The boards are made to be modified anyway. In the prototyping area the horizontal lines are made so you can cut them in half, so you can use them separately, but remember to cut from both sides of the board and check it with the DMM for discontinuity. For instance, I made a MotorController board, installing a SN754410 dual H-bridge in the prototyping area and to install the screw terminals to connect the motors, I needed to cut a trace in half because the spacing between the terminal pins are 3 holes apart where I needed to be 4 holes apart and it was going to the ground lines of the H-bridge IC.

In the next batch of these boards I will enlarge the holes for the horisontal connectors and have them already cut in half so the user will have to connect them together instead of cutting the board. And of course, reverse the Tx and Rx lines at the FTDI connector. Also I have designed 2 power connectors, one for regulated and one for unregulated voltages, I find the one for regulated voltages is not needed since if the boards are connected they share regulated voltage through the I2C connector. So I will replace the regulated connector with an unregulated connector so the power from the battery can go to multiple boards without making a separate connection in the prototyping area.

I find the prices at SeeedStudio much better than the ones at Batch PCB (I used it too) and a faster turn around time. Of course, if you need just one board, Batch PCB is still a good option. So this order at SeeedStudio cost me $45 plus shipment and I received the (5+5) boards in 3 weeks instead of 4 (in Canada). If you opt for an Closed project, you get 10 boards for that money, otherwise, you get 5 boards and they will refund you part of the money you pay upfront, and they will sell the remaining 5 boards. This is what I had in mind at first, but I love these boards and I'm going to use them any time I need a multi-module project or a customized board for some project.

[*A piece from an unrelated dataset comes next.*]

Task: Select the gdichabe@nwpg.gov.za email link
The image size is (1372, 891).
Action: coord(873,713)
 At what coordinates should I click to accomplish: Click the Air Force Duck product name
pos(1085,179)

BatchPCB is great for one-off prototypes, and I am another happy customer, but I agree, they are expensive if you need more than one or two boards. I also got my boards from SeeedStudio, and thus far I am very pleased with them as well. The downside to both services is the long ship time. Mine took 4 weeks in both cases (US). When I track them they seem to get hung up in customs for almost 3 weeks on one side of the pond or the other. It is not like I'm getting nuclear triggers shipped to me; so it makes me wonder what is the problem?

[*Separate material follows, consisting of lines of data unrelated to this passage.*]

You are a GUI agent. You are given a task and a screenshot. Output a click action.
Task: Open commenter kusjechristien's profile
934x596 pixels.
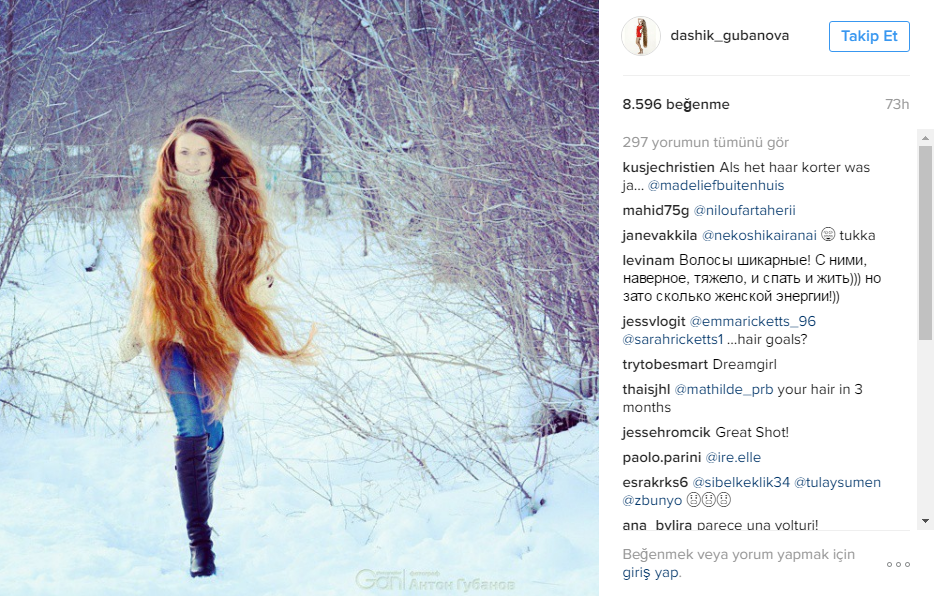pos(668,167)
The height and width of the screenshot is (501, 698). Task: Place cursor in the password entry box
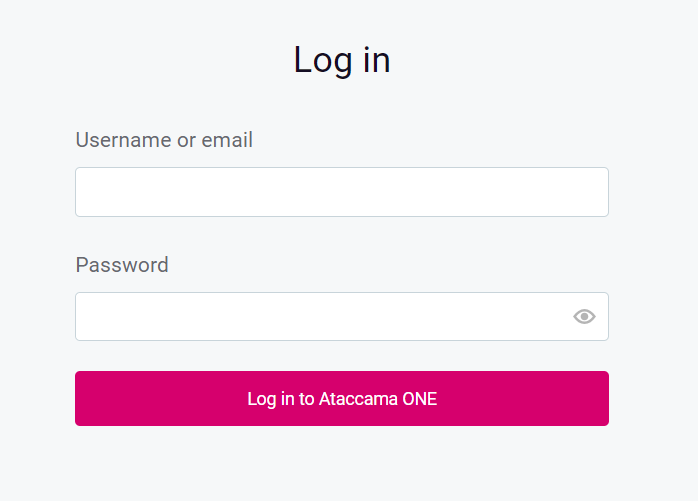click(x=320, y=317)
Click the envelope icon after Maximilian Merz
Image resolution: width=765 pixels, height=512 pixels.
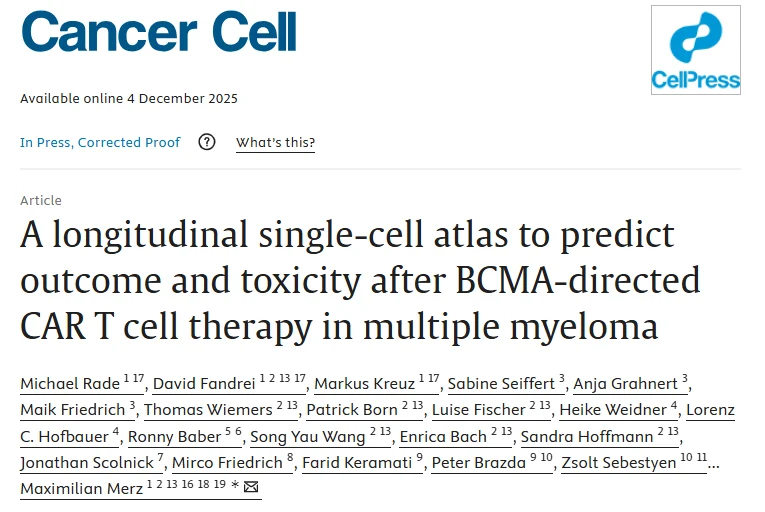[251, 488]
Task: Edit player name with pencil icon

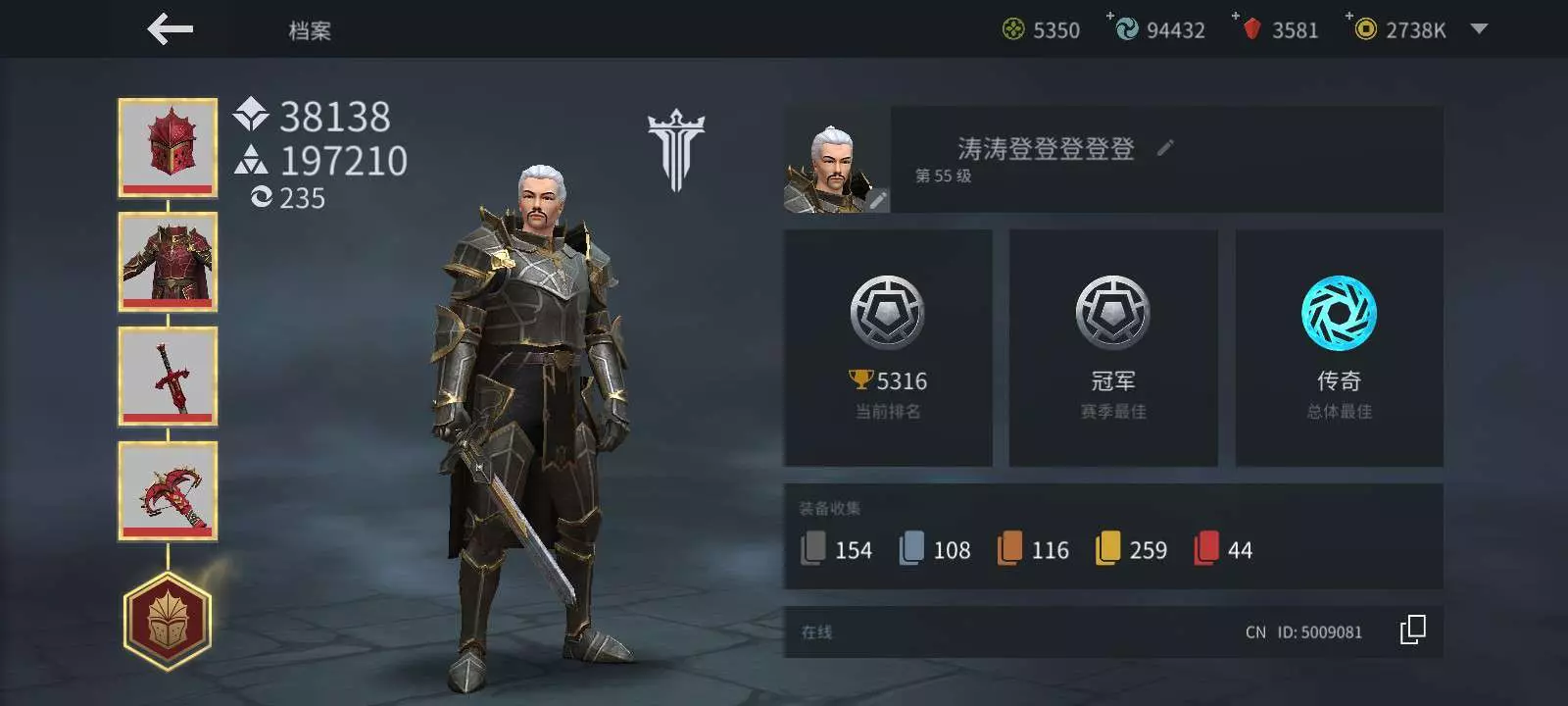Action: point(1165,148)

Or you could order directly from Gold Phoenix http://www.goldphoenixpcb.biz/ the guys that batch PCB goes through. Based on the size of your board, you could get 31 of them for $99 (including shipping), at your door, in about ten days.

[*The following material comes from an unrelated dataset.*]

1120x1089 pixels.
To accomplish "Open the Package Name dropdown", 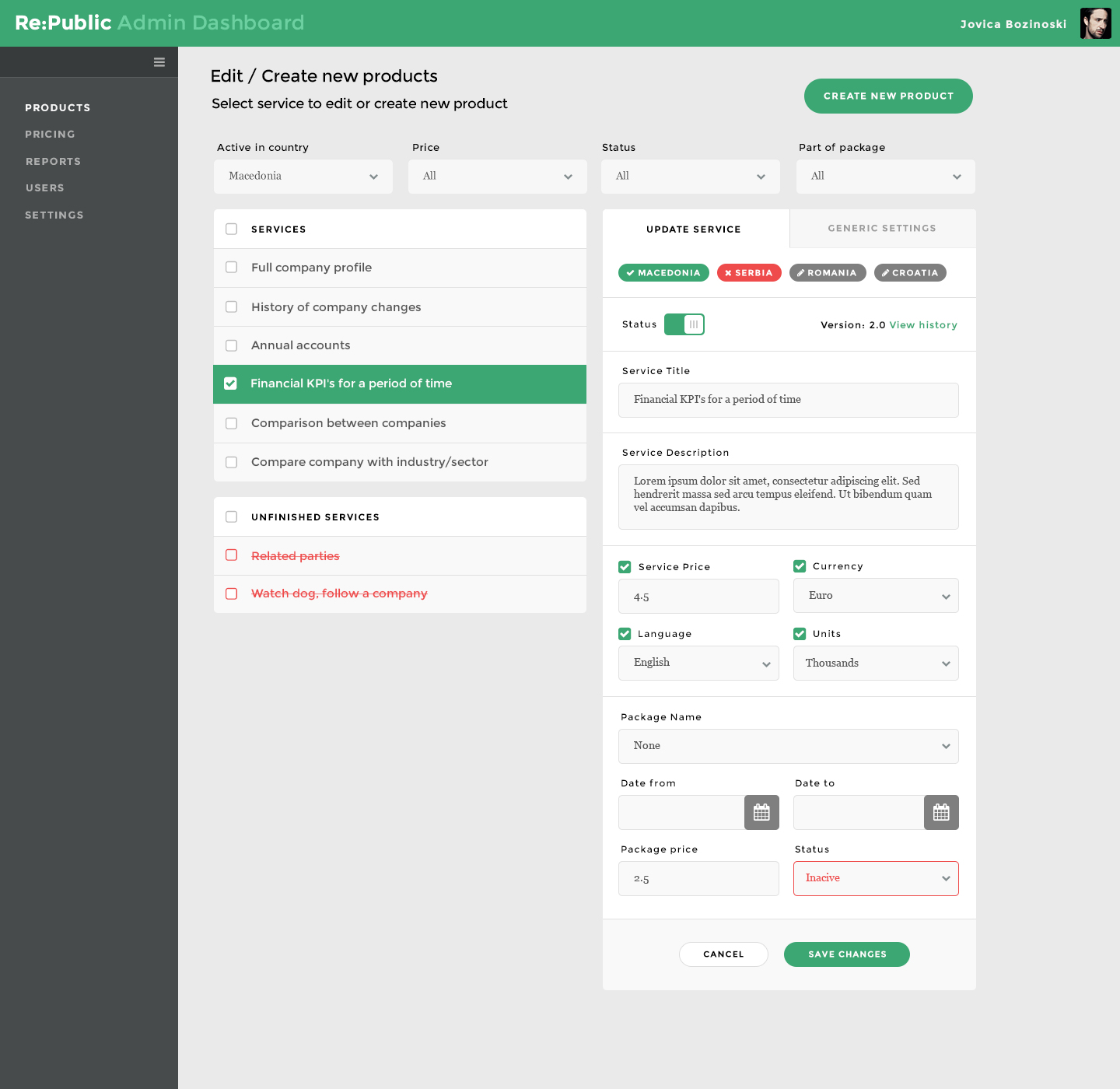I will [788, 746].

(I'm not affiliated with GP, other than being a very happy repeat customer)

Those boards are great, but good thing would be to put reset pushbutton on them.

I thought about the reset button, but there is so little space, I don't think I can squeeze one in. However, I never use it. I flip the main power switch.

If someone needs a reset button, he can use a push button attached to a small cable with a regular 2 pin female crimp connector and plug it into the ISP connector, in the first 2 pins that are closest to the pull up resistor (marked as RST and GND, see the first picture).

So I have decided to offer some boards for free, anyone interested, get in touch with me. However, you may need to pay the postage if it gets too expensive.